-- Exercise instructions --
Down to the last line, retype the records below exactly and skip the pictures.

=== Records for this exercise ===

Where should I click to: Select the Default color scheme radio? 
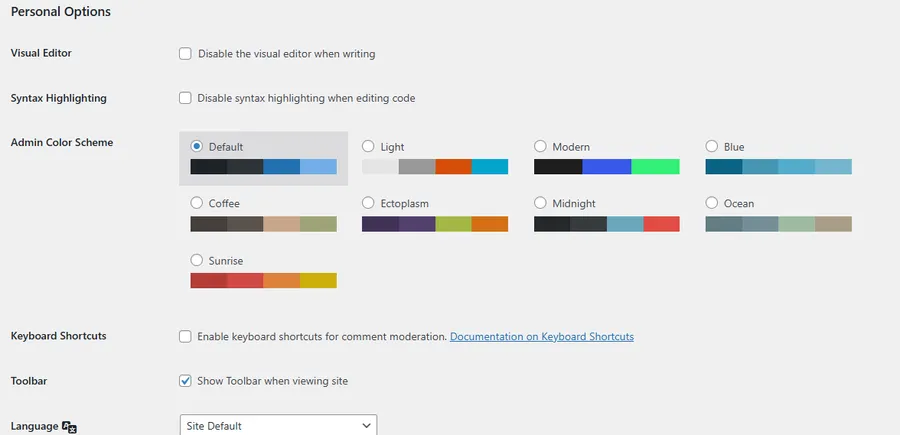pyautogui.click(x=197, y=147)
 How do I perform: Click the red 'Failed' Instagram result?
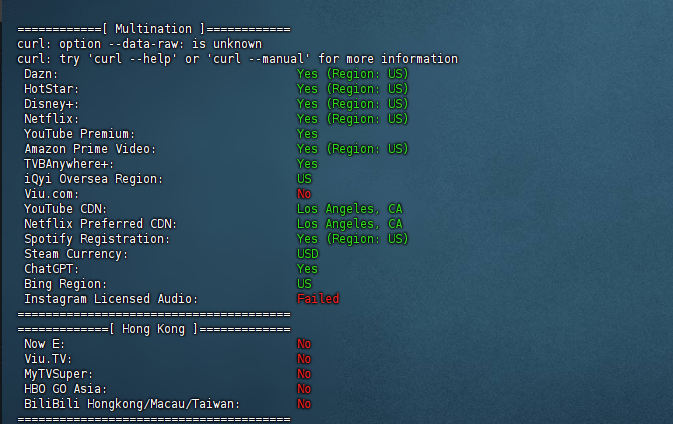[x=318, y=299]
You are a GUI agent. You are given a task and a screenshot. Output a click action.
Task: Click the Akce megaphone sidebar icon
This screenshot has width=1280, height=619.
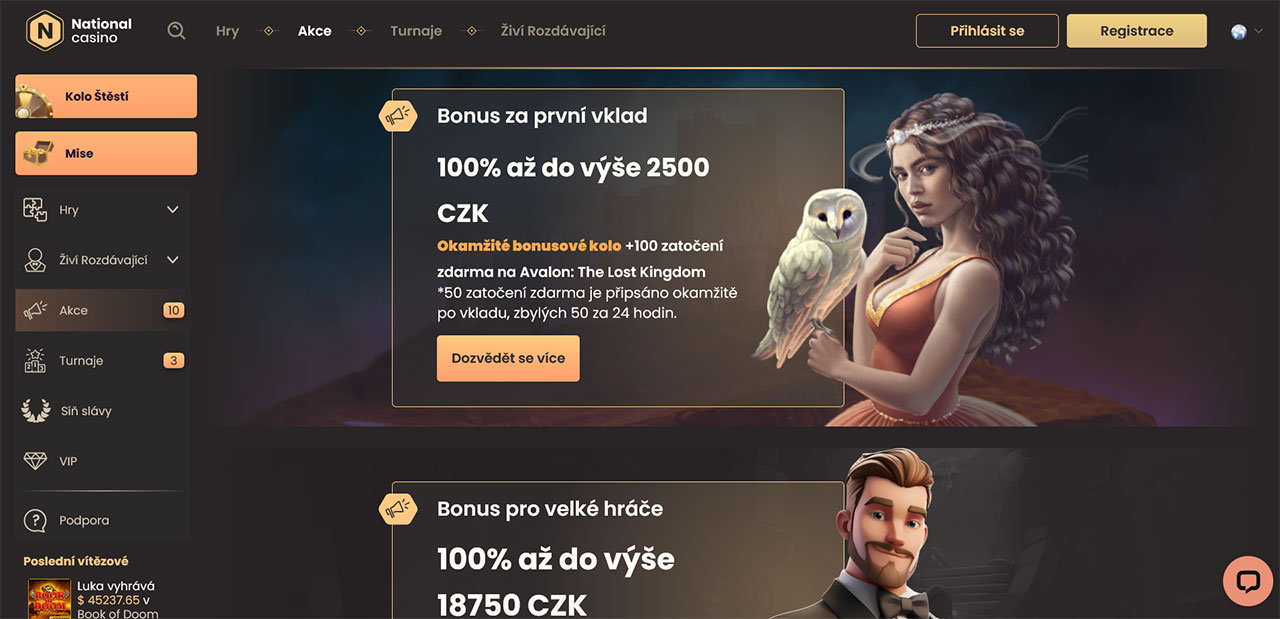tap(35, 310)
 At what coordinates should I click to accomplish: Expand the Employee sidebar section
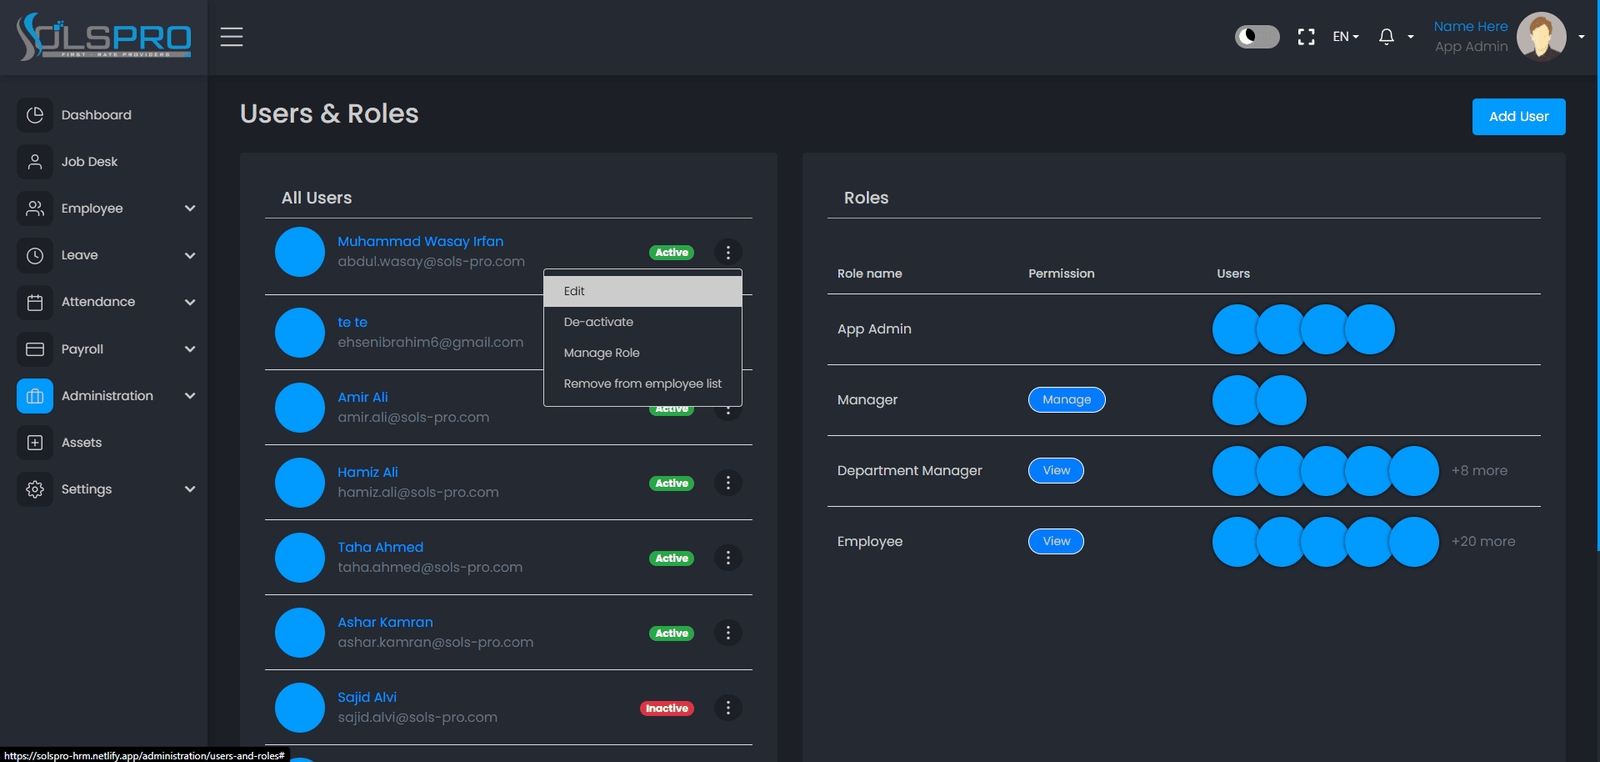pyautogui.click(x=190, y=208)
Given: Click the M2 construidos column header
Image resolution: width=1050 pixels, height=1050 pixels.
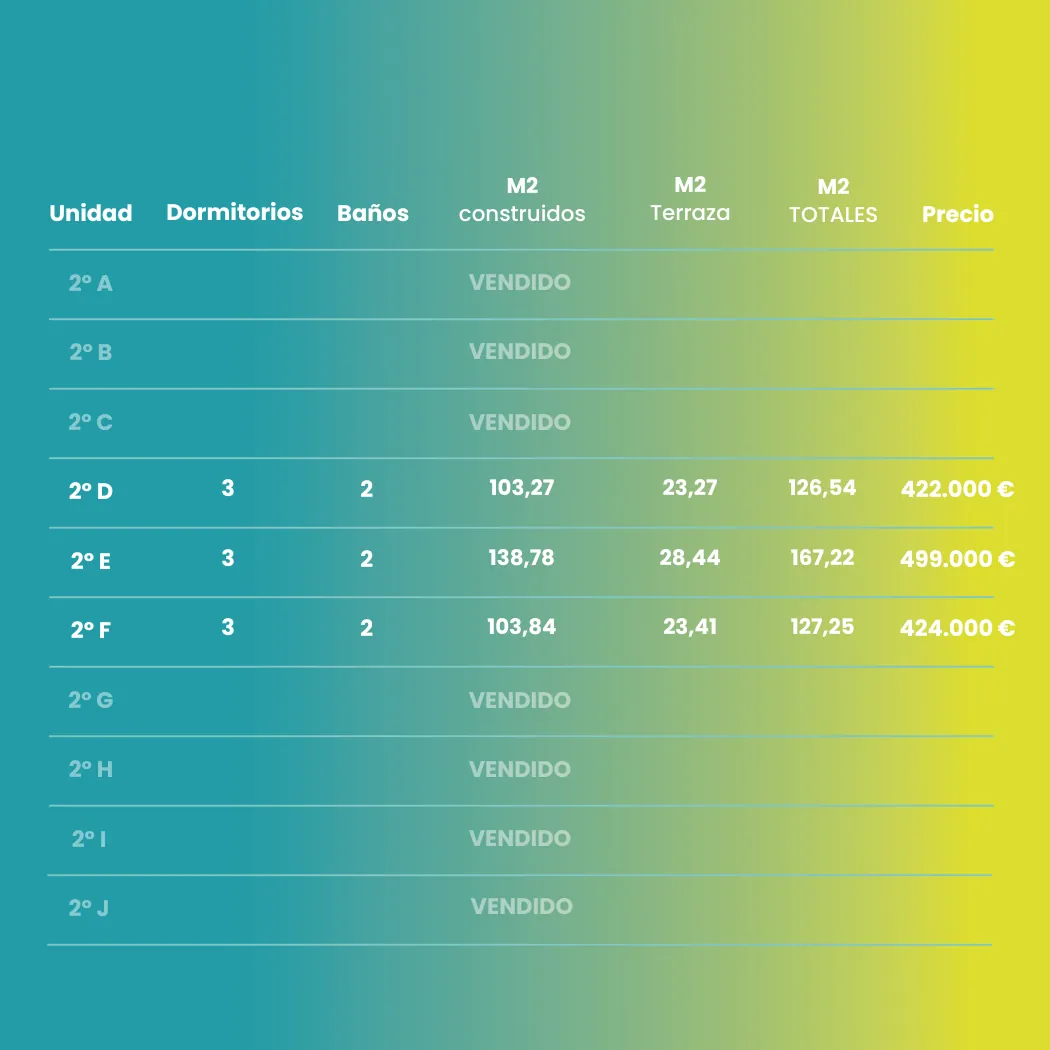Looking at the screenshot, I should pyautogui.click(x=522, y=200).
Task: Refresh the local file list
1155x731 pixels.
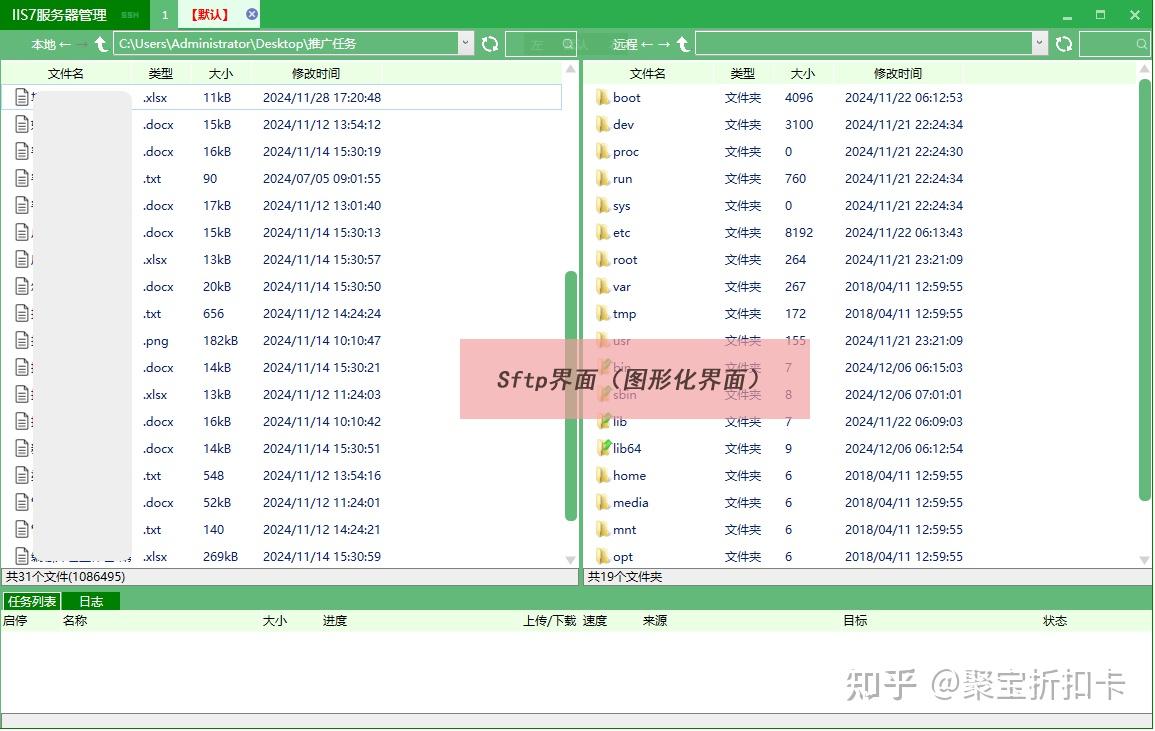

===

-- Worked solution --
Where should I click to: Select the Default color scheme radio? 
pyautogui.click(x=197, y=147)
 How do I perform: Click the red 'Failed' Instagram result?
[x=318, y=299]
You are a GUI agent. You are given a task and a screenshot. Output a click action.
Task: Click the Akce megaphone sidebar icon
This screenshot has width=1280, height=619.
tap(35, 310)
 At what coordinates should I click to accomplish: Expand the Employee sidebar section
pyautogui.click(x=190, y=208)
Given: Click the M2 construidos column header
Image resolution: width=1050 pixels, height=1050 pixels.
Looking at the screenshot, I should pyautogui.click(x=522, y=200).
Task: Refresh the local file list
1155x731 pixels.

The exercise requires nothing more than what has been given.